Latin American Pentecostalism: Coming Full Circle?
A movement that began as a reworking of historical Protestantism for the grassroot masses of Latin America, and which grew through waves of institutional creativity which updated its relationship to local culture and society, is now (at the beginning of its second century) both phenomenally successful and also facing an uncertain future. Numerousinternal proposals for reform jostle each other, including a growing interest in adopting “Reformed” emphases from historical Protestant sectors.

Paul Freston is the CIGI chair in religion and politics in global context at the Balsillie School of International Affairs and professor in the Department of Religion and Culture at Wilfrid Laurier University. He is a distinguished senior fellow and director of the Studies of Religion in Latin America program at the Institute for Studies of Religion, Baylor University.
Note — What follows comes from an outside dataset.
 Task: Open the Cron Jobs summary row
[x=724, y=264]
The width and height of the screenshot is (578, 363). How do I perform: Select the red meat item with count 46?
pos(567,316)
Paul has a special interest in stimulating opportunities for scholars based in the global south, both by supervising theses and directing international research teams.

 

Roman Loimeier
Institute of Social and Cultural Anthropology, Georg-August Universität Göttingen, Germany

"In Islam, nothing is secret": trajectories of Islamic reform in 20th century Africa
Since the 18th century, Africa has seen the emergence of a tradition of Islamic reform that was linked with Sufi-oriented movements of reform and a series of movements of jihad led by Sufi scholars such as Usman dan Fodio in Northern Nigeria. In the 20th century, this older tradition of reform has been challenged by a number of new movements of reform which essentially follow an anti-esoteric episteme and which have often been labeled "Wahhabi" or "Salafi". Based on empirical material from Senegal, Northern Nigeria, Sudan and Tanzania, I will identify some basic features of reform, in particular, modes and dynamics of doctrinal distinction, of symbolic distanciation, of social separation and, ultimately, spatial segregation which seem to characterize movements of reform in Africa (and beyond?).

Roman Loimeier had worked as an anthropologist and historian in several regions in Islamic Africa, including West Africa, Sudan, the Swahili cultural region and the Horn of Africa. He has published on a wide range of topics, including Islamic reformist movements past and present, conceptions of time in Islamic African societies, globalization and the role of Muslim scholars. His most recent book is Muslim Societies in Africa: A Historical Anthropology. Indiana University Press, 2013.